# Fizz Buzz For Mathematicians

It's well-known (for some definition of "well-known") and deeply controversial that 80% (some say 90%) of applicants for programmer jobs can't actually program[0][1]. Recruiting good programmers (for some definition of "good") is a known "Hard Problem(tm)"

To this end an initial "bozo-filter" is sometimes applied, wherein a candidate is asked to write some utterly trivial code to demonstrate that they have at least a basic grasp of how to write programs. A common test is the "FizzBuzz" test - go look it up.

So I was idly speculating - what would be a similar initial filter for "Mathematician"? This is clearly an impossible question, because we don't actually know what a mathematician is, nor do we really know what a mathematician does. However, we don't actually know what programmers do either, so maybe that's OK.
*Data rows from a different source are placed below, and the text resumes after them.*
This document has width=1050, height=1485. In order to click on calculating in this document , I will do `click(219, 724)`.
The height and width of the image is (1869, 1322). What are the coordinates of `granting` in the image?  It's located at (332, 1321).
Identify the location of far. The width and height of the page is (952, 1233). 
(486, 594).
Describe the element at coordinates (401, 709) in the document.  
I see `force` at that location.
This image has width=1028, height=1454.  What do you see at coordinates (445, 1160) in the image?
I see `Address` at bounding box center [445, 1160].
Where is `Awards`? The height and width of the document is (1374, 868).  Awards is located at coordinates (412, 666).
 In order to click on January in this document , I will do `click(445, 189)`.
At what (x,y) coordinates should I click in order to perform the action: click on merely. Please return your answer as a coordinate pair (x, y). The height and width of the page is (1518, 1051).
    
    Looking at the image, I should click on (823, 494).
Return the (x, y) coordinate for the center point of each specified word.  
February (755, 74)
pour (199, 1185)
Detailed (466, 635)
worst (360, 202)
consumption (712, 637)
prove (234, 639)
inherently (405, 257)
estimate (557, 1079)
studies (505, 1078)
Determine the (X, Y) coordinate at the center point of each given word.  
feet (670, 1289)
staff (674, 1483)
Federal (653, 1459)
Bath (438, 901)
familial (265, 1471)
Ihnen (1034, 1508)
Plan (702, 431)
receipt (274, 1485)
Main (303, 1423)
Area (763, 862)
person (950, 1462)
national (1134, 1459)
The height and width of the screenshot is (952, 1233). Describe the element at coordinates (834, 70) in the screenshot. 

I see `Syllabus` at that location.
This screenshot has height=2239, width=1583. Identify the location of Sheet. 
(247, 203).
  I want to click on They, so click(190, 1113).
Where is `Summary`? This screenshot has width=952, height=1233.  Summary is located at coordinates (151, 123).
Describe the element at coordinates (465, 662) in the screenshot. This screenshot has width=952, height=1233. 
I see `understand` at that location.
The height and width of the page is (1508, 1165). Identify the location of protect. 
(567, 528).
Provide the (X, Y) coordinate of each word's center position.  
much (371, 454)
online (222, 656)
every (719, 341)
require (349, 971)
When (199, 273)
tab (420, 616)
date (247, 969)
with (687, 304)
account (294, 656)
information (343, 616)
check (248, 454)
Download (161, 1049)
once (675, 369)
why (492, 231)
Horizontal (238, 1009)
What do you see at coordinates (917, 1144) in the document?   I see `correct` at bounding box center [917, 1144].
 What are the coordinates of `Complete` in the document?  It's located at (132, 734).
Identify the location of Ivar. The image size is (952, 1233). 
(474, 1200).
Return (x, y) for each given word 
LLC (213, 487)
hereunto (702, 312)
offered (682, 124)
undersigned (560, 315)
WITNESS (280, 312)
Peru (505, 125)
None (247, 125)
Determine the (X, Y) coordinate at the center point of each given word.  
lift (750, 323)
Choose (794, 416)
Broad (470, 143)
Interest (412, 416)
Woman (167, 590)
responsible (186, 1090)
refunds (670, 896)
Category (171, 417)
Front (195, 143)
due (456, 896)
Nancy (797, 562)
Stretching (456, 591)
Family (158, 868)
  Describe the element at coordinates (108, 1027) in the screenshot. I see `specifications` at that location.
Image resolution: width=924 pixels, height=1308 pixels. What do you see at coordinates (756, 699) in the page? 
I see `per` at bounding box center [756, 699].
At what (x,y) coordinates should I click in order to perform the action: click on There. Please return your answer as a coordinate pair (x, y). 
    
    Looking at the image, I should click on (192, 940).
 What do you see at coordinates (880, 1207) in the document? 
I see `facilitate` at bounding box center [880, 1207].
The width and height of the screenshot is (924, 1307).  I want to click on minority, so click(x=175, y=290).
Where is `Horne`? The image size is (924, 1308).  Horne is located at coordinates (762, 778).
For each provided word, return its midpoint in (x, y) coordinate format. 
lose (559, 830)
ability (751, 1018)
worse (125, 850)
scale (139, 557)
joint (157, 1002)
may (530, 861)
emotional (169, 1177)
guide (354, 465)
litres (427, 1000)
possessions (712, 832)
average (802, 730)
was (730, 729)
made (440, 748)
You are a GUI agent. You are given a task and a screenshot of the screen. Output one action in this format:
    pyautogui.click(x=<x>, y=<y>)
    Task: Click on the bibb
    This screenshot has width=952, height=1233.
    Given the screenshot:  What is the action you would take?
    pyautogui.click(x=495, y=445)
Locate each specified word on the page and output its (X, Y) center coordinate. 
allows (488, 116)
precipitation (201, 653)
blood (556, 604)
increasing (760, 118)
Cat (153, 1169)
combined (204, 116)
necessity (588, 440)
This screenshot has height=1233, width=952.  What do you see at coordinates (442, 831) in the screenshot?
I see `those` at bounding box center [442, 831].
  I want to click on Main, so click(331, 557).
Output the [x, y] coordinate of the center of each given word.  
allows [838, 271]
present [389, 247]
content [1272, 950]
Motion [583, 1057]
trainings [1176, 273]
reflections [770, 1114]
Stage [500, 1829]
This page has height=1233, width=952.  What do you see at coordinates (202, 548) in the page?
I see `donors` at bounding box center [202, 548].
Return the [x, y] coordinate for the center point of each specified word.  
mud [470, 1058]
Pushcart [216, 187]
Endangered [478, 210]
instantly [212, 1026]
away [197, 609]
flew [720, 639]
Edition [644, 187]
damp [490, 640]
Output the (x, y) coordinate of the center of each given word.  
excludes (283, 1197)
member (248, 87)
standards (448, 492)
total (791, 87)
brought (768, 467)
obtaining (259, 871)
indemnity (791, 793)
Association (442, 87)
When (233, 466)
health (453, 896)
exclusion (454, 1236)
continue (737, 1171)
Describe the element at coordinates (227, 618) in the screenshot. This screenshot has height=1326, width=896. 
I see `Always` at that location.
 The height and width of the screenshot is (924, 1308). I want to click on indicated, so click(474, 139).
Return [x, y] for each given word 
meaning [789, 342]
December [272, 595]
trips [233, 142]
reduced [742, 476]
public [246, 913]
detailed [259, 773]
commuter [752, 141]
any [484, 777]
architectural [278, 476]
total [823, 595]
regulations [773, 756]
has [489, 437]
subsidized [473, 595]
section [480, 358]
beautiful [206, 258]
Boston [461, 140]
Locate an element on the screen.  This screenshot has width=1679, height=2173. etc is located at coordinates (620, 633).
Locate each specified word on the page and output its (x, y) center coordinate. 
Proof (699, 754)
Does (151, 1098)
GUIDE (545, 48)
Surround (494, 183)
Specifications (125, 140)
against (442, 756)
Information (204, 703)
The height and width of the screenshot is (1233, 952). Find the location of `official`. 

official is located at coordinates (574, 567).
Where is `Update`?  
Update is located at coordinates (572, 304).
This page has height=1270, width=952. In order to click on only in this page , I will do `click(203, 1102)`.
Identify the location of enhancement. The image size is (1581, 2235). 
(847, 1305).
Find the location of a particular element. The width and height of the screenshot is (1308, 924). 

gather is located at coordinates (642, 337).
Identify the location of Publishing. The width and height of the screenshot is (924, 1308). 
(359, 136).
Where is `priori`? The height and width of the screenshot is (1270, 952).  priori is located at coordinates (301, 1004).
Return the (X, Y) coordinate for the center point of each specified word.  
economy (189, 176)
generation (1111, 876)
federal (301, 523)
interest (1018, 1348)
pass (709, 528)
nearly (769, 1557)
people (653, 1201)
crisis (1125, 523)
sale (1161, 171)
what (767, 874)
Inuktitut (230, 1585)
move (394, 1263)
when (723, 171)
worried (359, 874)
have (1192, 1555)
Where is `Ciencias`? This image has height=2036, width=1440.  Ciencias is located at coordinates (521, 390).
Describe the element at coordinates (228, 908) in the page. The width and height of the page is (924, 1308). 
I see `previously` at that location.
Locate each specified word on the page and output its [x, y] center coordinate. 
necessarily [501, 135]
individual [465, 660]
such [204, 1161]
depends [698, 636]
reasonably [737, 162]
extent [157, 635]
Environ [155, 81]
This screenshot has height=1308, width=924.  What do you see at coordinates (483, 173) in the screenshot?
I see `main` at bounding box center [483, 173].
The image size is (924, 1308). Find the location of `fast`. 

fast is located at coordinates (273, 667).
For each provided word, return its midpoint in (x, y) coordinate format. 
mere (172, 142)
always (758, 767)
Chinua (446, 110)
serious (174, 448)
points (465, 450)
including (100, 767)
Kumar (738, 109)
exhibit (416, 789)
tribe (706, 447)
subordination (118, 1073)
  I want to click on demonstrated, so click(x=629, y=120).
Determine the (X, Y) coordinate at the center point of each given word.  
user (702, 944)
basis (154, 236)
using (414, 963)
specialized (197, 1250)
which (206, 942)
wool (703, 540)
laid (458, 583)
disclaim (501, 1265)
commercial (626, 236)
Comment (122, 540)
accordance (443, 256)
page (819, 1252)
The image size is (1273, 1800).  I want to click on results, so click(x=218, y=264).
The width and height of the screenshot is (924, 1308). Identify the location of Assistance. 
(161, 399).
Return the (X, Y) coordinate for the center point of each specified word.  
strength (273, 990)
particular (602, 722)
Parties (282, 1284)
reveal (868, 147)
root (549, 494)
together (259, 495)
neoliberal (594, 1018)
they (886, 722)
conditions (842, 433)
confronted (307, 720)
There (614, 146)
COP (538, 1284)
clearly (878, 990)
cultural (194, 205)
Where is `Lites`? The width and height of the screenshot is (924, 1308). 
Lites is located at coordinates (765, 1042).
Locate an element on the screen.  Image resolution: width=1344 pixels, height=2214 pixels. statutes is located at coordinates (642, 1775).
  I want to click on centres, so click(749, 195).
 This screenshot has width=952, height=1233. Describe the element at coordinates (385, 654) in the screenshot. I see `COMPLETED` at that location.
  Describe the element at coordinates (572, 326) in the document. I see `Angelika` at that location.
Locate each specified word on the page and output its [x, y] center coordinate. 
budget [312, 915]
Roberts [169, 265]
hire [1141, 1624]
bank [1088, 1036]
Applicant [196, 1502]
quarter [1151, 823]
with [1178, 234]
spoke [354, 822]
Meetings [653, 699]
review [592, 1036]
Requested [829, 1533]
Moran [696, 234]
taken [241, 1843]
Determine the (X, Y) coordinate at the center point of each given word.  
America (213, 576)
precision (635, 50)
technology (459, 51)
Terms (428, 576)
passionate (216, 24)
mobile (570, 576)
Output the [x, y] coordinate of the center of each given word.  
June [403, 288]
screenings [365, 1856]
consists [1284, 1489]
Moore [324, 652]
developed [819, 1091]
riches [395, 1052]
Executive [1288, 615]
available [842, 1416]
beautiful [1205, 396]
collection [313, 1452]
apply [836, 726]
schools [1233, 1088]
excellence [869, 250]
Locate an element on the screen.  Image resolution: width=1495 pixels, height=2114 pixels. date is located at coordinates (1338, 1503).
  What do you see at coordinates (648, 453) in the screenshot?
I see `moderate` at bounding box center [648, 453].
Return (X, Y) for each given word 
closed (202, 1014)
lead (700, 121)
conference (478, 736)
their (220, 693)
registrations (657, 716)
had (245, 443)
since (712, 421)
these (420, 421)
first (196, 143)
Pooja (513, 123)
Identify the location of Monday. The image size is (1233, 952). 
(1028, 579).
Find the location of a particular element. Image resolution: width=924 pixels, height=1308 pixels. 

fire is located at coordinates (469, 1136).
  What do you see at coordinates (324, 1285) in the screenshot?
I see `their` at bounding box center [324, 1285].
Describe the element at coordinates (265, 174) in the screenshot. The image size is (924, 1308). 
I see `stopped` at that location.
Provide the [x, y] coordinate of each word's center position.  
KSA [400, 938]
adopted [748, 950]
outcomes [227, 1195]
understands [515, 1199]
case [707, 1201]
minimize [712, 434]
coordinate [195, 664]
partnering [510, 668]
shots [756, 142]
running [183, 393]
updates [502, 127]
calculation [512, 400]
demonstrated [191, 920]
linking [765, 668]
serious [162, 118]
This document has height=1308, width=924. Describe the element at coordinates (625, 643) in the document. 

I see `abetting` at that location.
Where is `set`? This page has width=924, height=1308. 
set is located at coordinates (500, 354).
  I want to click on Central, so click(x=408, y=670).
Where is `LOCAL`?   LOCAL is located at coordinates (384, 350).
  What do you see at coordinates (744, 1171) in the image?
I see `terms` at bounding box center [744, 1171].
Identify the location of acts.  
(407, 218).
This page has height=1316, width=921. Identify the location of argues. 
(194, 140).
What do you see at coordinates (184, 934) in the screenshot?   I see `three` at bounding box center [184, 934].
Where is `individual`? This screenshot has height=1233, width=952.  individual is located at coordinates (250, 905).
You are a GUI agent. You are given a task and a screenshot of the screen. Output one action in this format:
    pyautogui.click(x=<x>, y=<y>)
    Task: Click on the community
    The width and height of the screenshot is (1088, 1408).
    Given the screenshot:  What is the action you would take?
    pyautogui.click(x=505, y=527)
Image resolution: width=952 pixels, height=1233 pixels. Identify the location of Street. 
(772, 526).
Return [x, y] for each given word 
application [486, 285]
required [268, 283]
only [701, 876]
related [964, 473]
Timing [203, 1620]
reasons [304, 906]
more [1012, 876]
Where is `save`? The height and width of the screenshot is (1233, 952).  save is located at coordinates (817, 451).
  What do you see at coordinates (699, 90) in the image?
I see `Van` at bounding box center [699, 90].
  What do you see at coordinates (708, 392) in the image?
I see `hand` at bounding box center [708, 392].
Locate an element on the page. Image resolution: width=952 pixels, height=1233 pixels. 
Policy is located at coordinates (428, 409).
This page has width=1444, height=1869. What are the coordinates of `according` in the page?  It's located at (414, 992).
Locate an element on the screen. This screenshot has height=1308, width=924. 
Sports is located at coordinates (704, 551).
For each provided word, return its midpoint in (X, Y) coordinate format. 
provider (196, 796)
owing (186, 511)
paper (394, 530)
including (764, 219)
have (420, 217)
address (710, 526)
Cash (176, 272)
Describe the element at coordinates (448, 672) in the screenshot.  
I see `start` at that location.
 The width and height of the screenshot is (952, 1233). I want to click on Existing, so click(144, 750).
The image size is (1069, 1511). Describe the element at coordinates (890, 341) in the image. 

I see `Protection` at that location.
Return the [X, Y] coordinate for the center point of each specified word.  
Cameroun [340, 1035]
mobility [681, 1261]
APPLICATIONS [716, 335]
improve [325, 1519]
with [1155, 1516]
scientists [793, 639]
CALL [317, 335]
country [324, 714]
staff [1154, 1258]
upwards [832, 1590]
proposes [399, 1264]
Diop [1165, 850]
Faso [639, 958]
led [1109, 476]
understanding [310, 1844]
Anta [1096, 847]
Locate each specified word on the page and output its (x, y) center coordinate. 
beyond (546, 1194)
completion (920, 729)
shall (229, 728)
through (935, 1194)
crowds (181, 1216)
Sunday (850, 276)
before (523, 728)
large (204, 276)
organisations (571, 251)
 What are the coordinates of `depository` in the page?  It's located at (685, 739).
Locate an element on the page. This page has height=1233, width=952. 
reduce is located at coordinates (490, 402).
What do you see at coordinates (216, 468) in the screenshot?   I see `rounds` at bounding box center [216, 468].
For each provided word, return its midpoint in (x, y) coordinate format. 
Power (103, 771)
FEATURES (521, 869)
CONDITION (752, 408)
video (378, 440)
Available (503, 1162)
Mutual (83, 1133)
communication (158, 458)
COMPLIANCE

One possibility that came to mind is this question:

• An "equivalence relation" on a set X is a function

$E:X{\times}X\rightarrow\{T,F}$
that satisfies these three conditions:
• For all x in X, E(x,x)=T,
• For all x and y in X, E(x,y)=E(y,x),
• If E(x,y)=T and E(y,z)=T, then E(x,z)=T.
• Suppose E(x,y)=F and E(y,z)=T. What can you say about E(x,z) ?
• Prove it.
Problem is, I wonder if too many non-mathematicians can pass this test to make it of any value.

Can you?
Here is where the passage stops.